WHO NEEDS HOLLYWOOD? Springfield News-Leader.com 4/13/12

Local comedian Jeff Houghton will be starring in his own television show, “The Mystery Hour,” which begins airing in May on KOZL. It is filmed at Randy Bacon Studio on the second Friday of each month. / Nathan Papes News-Leader

Written by Brandon Corrigan

One of the most important life lessons local comedian Jeff Houghton learned, after a grueling 10-months in Los Angeles, is that success may be waiting for you in your own back yard.

Houghton, who returned to Springfield in early December from his Hollywood acting adventure, will star in his own television show, “The Mystery Hour” — revived from its days as a non-televised live late night talk show in downtown Springfield. The first episodes are being taped tonight in front a studio audience at Randy Bacon Studio.

“You just never know how things are going to turn out,” Houghton reflected.

Houghton knows that the entertainment biz involves lots of dead ends and wrong-way turns before you get where you need to be going.

In February 2011, the 33-year-old performing arts factotum — who has worked as a freelance magazine writer, actor, improviser and late night talk-show host — swapped certainty for a little adventure. With plans for a family on the horizon, Houghton sought to settle the “what-ifs” in his life; to go after his Hollywood dreams while he still had the chance.

He packed up his car and left it all behind: his beloved wife Michelle, friends and family canines, financial stability, his day job as a field representative for Community Blood Center of the Ozarks and his local role as a comedy performer. He headed west with only the bare bones of a plan to pursue his goal of becoming a television star.

“My wife and I got married in 2006,” Houghton said. “I told her before I left that I’ve got to do this before we have kids. We talked about it and the best solution for us was for her to stay here because she had a stable job, and for me to go out to L.A. open-ended. Either sometime I would move back or she would move out there. We had no plans; we were just going to see what happened.”

Funny thing is, he had to return to the Queen City of the Ozarks to put his arms around opportunity.

Popularity no mystery

Before he left for the City of Angels, Houghton hosted “The Mystery Hour,” the original live show that he often poked fun at for not being televised. It ran from November 2006 until February 2011 at the Skinny Improv Theatre.

Houghton, a former talent department intern for David Lettermen, formatted his production similar to Letterman’s “Late Show” in style and tone. “The Mystery Hour,” which Houghton describes as delightfully odd, features a monologue, comedy bits, interviews and musical guests.
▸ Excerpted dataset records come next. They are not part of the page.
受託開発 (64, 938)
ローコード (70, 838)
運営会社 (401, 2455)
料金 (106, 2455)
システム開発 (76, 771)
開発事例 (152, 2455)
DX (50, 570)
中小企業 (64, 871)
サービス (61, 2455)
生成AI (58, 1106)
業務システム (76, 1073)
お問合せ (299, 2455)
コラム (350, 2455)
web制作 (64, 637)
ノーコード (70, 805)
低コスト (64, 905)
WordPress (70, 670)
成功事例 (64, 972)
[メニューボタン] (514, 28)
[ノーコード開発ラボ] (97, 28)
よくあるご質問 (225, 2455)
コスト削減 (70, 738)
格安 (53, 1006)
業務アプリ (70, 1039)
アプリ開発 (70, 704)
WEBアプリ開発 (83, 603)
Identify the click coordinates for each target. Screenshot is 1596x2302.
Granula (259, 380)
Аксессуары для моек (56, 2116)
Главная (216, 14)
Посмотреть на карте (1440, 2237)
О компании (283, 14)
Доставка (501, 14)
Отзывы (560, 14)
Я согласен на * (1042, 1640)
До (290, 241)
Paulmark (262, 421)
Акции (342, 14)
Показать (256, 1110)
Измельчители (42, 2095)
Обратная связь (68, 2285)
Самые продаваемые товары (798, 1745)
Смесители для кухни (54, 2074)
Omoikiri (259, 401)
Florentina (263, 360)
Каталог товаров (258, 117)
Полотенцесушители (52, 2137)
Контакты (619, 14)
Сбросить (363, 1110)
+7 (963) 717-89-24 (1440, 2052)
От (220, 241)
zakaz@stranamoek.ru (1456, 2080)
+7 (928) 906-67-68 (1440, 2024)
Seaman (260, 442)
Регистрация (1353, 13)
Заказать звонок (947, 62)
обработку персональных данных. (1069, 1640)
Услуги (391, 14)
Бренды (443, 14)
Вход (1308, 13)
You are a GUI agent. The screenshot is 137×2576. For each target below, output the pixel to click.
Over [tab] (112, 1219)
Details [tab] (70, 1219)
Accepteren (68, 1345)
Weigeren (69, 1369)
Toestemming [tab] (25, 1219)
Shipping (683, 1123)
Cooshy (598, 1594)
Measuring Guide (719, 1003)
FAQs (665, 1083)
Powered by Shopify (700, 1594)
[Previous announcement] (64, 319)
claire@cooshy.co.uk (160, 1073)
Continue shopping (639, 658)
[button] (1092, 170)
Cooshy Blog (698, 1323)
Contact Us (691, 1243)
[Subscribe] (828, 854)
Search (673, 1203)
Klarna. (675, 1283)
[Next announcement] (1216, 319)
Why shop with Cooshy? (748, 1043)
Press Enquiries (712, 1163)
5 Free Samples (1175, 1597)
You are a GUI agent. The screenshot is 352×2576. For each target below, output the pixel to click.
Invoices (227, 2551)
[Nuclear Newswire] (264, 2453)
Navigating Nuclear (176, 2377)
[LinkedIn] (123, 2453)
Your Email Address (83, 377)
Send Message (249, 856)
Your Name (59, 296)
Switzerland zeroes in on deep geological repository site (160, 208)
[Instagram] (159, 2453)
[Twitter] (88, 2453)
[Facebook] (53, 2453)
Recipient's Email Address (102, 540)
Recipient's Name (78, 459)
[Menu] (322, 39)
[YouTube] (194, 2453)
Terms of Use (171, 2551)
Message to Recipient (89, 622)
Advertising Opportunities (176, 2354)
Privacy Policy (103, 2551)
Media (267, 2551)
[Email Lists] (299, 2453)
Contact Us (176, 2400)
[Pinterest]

Esteemed visitors have included Branson’s Yakov Smirnov, former Missouri State University and current Tennessee basketball coach Cuonzo Martin, Republican Sen. Billy Long and professional freestyle motocross rider Kenny Bartram.

“My theory is there are a lot of interesting people in Springfield doing a lot of interesting things, but you don’t always know about it,” Houghton said. “So, ‘The Mystery Hour’ was designed to highlight those people and to have a lot of comedy with it, too.”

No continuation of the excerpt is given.